Rosario Morin, médecin

C'est l'époque où plusieurs familles québécoises, sous l'influence notamment des abbés Gravel et Royer, choisissent d'émigrer dans le Sud de la Saskatchewan. Ainsi, en 1910, quelques familles de Sainte-Claire-de-Dorchester - Chabot, Fournier, Fauchon - effectuent ce périple. En compagnie de son fils Florent, Anastasie Nadeau, veuve de Joseph Morin, s'établit dans la région de Mankota, près de Ferland, en 1911. Cette dernière tente ensuite de convaincre un autre de ses fils, Adonias, de quitter Saint-Bernard-de-Beauce et de les rejoindre avec sa conjointe, Émilienne Labbé, et leurs enfants.

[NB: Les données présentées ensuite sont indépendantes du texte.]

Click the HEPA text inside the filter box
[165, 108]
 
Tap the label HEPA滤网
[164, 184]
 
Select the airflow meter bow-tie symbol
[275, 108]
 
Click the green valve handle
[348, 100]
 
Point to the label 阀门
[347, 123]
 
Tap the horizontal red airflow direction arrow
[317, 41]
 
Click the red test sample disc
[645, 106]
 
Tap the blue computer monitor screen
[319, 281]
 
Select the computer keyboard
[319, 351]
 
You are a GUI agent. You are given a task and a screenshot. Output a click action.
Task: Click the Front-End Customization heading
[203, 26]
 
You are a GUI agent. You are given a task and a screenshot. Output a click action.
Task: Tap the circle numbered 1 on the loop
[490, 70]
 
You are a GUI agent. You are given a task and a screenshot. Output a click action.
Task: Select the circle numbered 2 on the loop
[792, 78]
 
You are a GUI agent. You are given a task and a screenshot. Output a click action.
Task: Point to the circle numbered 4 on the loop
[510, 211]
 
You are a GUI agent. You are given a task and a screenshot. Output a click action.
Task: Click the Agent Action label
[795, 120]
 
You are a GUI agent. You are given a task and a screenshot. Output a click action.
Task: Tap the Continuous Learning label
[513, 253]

En 1914, Adonias Morin trouve un lot intéressant dans la région, vend sa terre au Québec, et arrive à Ferland avec sa famille en mars 1915. Leur premier enfant à naître dans l'Ouest, Gabrielle, pourtant vigoureuse, décédera en mars 1917. Cet événement parmi d'autres, en plus de la santé parfois fragile de leur mère, devait-il être le présage de la vocation des deux enfants suivants qui deviendront médecins : Léonard et Rosario ? D'ailleurs, un autre fils de la famille, Jean-Marie, choisira également la médecine.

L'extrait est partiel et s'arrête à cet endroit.